Thoughts on Address Space Extension (ASE)

norswap · August 4, 2021, 4:16pm

Context

I’ve thought a bit on address space extension and I wanted to clarify a few
things, propose some ideas and get some feedback.

In what follows, unless said otherwise, I’ll assume the period-aware address ASE
scheme (ASE-PWA) (defined in links 1 & 2 above, name from link 5). This is the
scheme that uses a translation map from compressed address to long adresses.

I don’t actually think this is the best scheme — I lean towards either keeping
the translation map but moving the period (aka epoch) identifier out of the address, or using
bridge contracts only. I’ll explain below.

Multiple Contexts

As mentionned in 5, the PWA-ASE scheme “creates two different EVM contexts,
legacy mode and extended mode”.

I think this is unavoidable if there is going to be any address extension at
all, and we should embrace the distinction between the two contexts to clarify
the semantics.

In particular, I propose that:

in legacy modes, all addresses are always 20 bytes
in extended mode, all addresses are always 32 bytes

In legacy mode, all opcodes that access addresses must be changed to consult the
translation map and access data under the long address if an entry is found. No
other change is required.

In extended mode, all addresses are 32 bytes, legacy addresses are simply
0-extended.

Extended mode can call legacy mode, in which case addresses passed to calls will
automatically be compressed. This must be done by the compiler, so we can’t
automatically compress custom calldata encodings and there is a possibility of
error there, although this only concerns new (extended mode) code. This kind of
things should be caught in testing anyway.

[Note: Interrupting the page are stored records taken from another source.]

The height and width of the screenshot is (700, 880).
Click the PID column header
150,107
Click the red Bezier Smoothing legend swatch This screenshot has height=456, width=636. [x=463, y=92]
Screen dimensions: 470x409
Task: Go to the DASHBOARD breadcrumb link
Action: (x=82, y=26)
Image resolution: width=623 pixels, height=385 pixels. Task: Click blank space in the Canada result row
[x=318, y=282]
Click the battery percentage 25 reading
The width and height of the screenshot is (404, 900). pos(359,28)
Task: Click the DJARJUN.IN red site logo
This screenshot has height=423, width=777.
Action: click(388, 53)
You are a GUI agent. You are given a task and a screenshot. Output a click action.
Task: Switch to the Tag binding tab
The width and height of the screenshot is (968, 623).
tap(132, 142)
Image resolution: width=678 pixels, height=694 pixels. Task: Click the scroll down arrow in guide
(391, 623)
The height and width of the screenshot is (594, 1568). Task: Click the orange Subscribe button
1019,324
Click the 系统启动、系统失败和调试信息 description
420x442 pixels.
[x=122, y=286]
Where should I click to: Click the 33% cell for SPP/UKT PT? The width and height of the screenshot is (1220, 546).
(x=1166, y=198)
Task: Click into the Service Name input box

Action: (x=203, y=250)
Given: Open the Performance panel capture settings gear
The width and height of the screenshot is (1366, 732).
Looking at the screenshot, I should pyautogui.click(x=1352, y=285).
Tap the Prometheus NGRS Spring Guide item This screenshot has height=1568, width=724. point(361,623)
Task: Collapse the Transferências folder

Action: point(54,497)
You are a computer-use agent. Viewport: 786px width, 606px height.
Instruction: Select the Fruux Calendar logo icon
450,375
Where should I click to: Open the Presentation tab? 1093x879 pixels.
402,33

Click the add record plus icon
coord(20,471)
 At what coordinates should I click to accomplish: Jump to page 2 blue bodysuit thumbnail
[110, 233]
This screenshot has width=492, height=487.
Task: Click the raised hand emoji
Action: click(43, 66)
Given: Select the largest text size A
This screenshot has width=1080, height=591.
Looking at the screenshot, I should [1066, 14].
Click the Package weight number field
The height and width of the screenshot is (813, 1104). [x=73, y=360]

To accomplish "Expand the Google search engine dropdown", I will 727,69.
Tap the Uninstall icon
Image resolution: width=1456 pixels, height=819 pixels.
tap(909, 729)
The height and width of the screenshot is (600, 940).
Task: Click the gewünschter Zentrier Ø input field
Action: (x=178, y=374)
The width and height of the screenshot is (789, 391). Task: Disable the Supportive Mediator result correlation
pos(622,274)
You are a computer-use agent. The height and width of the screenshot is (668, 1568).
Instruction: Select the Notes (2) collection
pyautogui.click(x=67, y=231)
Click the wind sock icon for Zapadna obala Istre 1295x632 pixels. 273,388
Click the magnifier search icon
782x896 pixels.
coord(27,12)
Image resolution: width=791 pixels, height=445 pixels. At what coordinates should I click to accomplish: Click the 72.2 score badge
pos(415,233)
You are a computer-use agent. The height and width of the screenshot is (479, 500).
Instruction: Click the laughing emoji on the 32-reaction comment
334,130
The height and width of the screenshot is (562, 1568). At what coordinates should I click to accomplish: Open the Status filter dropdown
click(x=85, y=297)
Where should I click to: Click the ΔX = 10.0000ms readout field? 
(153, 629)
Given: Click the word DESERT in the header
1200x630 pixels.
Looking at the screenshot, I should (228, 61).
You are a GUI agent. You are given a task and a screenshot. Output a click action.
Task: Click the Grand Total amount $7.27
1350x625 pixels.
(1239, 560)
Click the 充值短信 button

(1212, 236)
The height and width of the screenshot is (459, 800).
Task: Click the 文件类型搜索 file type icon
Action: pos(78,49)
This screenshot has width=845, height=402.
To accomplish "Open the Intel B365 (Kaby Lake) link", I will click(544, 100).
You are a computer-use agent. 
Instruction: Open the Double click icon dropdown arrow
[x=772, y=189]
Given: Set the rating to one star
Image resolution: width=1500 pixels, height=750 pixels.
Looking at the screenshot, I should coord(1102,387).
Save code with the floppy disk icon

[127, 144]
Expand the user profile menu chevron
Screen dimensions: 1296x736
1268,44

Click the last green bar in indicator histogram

Should legacy mode be able to call extended mode? Some possible design choices:

no
yes, with automatic address decompression for calls
like 2, but only if calling a bridge contract (somewaht similar to those of 6),
which is just an extended mode contract with a special flag set to accept
such calls.

1 might be too restrictive if we want to enable callbacks when an
extended-mode caller calls an legacy-mode contract. In 2, it would again be
the compiler’s job to properly decompress the received 20 bytes addresses, while
it leaves 32 bytes addresses alone. Again, this is not compatible with custom
calldata encoding. 3 is just 2 but forcing the contract developer to consider the
problem and say “yes I know what I’m doing”.

Multiple Addresses

Under the new scheme, each key pair is associated to (at least) three addresses.
These are referred as “personas” in 4.

one 20 byte legacy (“short”) address
one (or more?) 32 byte long address(es)
one (or more?) 20 byte compressed address(es)

A very important thing to remember here is that transactions never identify the
sender’s address, instead the signature can be used to recover the public key.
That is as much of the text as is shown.